Архиепископ Теобальд совершает помазание короля Генриха[98] священным миром. Затем меня. Миро стекает у меня по волосам и коже неприятными холодными жирными каплями, а новые вассалы Анри стоят и с любопытством смотрят, сжав пальцами перевязи мечей, а выражение лиц и не рассмотришь за густыми бородами. Прямо задворки цивилизации, еще хуже Парижа. Эти англо-норманны грубы и невоспитанны, как франки: ни остроумия, ни обаяния, ни романтики, да и одеты по старинке. Нет у них пристрастия к трубадурам — хотя, если говорить до конца честно, двадцать лет войны и опустошений из кого угодно выбьют романтику.
Все это время Бог и его ангелы почивали, так здесь говорят.
— Какое счастье нам привалило, — шепчет Анри мне на ухо. — Я трудился, воевал ради этой минуты, но только рука Всевышнего может привести к успешному завершению дела.
— Жизнь недорого ценится, — отвечаю я.
Ведь я его едва не потеряла. Да и сюда мы попали только благодаря смерти. Одни смерти были в далеком прошлом, другая — совсем недавняя, однако без цепочки этих смертей Анри ни за что не добился бы своей цели. Принц Вильям утонул при крушении «Белого корабля» много лет назад. Евстахий подавился поданными ему угрями. А теперь нет и Стефана, всего через год после подписания Винчестерского мира.
— Мы будем жить вечно, — усмехнулся Анри. — Ну, хотя бы до тех пор, пока вы не родите мне целый выводок сыновей, которые смогут продолжить мое дело.

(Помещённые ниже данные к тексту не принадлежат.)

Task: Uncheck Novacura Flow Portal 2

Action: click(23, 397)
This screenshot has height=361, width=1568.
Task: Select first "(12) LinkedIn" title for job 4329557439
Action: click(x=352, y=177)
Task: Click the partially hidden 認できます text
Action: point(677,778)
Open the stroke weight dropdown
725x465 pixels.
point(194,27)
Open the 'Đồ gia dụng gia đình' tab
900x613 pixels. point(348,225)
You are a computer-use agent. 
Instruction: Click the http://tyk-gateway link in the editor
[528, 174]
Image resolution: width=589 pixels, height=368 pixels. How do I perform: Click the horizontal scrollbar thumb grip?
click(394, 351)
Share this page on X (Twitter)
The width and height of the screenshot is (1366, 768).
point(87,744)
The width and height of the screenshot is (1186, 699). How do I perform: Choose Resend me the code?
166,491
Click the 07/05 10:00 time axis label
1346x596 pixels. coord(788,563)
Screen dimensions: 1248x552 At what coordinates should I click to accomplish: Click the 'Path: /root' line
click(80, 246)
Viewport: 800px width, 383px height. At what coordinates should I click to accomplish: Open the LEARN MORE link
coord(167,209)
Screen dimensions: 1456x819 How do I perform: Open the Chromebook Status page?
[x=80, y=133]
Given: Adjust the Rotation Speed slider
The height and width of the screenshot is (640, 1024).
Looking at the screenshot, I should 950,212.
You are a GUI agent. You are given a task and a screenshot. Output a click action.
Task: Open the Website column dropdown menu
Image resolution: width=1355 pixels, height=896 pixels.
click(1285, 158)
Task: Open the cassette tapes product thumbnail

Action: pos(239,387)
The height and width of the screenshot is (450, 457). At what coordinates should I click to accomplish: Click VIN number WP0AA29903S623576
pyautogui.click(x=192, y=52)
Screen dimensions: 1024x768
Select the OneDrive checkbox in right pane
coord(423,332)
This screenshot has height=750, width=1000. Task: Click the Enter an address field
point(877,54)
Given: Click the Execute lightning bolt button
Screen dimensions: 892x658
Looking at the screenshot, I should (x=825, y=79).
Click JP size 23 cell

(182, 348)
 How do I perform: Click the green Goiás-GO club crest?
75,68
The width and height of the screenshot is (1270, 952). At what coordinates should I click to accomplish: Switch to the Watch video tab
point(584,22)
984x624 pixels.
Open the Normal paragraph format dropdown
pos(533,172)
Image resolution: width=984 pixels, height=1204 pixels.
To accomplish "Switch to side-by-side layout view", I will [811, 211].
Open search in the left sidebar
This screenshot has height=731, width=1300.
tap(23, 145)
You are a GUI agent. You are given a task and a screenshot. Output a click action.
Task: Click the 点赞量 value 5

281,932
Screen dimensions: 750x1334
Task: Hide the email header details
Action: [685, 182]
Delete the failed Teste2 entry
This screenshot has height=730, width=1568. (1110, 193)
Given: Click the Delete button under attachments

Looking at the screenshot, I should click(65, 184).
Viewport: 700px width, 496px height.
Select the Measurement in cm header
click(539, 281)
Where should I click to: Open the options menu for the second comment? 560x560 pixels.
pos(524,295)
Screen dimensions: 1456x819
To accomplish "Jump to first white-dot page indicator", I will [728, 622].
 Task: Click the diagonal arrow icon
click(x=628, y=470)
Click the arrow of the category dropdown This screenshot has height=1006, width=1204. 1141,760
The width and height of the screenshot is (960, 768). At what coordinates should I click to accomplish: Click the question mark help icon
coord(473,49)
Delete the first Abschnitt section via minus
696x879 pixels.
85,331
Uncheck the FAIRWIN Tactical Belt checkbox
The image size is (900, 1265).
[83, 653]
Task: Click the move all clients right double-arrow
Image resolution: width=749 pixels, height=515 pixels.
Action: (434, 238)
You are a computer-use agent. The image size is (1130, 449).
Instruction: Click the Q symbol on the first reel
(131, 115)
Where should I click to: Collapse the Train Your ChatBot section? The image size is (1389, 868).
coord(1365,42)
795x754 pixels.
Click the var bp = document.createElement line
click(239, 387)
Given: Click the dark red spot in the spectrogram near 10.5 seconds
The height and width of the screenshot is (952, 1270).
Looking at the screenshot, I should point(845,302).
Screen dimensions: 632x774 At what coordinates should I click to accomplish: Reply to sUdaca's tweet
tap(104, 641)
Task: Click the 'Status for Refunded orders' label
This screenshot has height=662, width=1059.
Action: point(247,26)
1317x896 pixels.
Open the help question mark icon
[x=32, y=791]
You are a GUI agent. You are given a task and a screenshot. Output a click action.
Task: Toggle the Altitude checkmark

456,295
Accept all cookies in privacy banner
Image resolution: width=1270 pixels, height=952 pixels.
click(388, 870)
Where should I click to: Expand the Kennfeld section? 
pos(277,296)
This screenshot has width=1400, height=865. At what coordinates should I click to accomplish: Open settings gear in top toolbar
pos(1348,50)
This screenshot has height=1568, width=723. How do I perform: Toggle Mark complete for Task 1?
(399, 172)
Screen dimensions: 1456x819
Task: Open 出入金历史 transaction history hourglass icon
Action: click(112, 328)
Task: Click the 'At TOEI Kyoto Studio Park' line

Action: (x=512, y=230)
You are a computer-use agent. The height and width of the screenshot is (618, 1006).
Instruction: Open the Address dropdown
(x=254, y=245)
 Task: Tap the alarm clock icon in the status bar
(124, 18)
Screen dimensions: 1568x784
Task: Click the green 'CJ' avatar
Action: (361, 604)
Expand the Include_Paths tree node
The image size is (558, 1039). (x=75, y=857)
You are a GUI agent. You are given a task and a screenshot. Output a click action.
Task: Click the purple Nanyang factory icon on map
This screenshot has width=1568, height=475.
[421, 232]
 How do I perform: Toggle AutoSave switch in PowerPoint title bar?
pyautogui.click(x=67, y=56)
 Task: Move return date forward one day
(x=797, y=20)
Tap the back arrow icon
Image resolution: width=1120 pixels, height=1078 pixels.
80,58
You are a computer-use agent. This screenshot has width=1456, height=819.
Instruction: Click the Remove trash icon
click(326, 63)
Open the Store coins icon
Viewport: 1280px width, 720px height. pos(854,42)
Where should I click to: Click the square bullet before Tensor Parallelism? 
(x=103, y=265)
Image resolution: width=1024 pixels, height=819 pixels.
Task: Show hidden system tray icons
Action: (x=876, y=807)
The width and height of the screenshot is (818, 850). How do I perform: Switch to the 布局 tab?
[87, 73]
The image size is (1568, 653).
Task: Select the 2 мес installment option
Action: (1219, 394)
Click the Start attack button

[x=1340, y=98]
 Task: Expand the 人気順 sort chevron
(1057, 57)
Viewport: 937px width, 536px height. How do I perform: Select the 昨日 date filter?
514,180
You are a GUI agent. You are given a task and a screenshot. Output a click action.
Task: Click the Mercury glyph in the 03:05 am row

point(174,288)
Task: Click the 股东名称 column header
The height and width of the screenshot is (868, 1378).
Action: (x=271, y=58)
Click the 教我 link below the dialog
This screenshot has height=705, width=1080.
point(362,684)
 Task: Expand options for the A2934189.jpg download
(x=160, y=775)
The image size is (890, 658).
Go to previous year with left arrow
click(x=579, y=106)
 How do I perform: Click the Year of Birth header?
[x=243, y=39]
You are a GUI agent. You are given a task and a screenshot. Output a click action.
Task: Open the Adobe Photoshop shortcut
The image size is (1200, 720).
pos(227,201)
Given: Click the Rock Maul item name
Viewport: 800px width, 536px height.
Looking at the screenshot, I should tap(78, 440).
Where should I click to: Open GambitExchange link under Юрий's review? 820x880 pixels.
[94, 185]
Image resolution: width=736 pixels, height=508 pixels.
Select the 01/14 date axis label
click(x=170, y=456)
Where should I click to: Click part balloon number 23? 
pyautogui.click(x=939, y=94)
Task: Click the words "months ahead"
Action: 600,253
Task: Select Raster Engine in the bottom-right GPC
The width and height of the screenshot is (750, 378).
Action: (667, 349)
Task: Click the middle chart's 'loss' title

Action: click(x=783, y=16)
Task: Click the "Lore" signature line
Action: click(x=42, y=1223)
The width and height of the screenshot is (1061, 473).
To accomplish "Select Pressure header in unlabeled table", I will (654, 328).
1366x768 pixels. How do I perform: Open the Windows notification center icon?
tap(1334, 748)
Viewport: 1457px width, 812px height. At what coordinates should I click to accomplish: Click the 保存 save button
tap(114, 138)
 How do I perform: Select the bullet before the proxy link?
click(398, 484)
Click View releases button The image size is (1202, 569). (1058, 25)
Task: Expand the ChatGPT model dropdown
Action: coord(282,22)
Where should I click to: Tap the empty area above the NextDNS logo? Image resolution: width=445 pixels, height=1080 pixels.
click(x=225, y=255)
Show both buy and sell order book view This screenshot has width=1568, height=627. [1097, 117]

Он погладил мою руку, потом живот.
Теобальд подносит корону Англии. Ее изготовили по заказу Завоевателя как подобие императорской короны Карла Великого. Тяжелая, изукрашенная самоцветами, она пришлась Анри как раз впору. От прадеда правнуку. Анри спокоен, ни один мускул не дрогнул на лице. Похоже, он затаил дыхание, и ни один волосок не выбился наружу, ни один шнурок не развязался, все застежки крепки, даже подол мантии не запылился. Длинный камзол, алый с золотом, поверх расшитых рубах — эмблема его власти. На руках вместо обычных охотничьих рукавиц — унизанные драгоценными камнями перчатки из белой замши. Сапоги начищены до блеска. Сомневаюсь, что мне удастся увидеть его таким безукоризненно одетым еще хоть раз в жизни.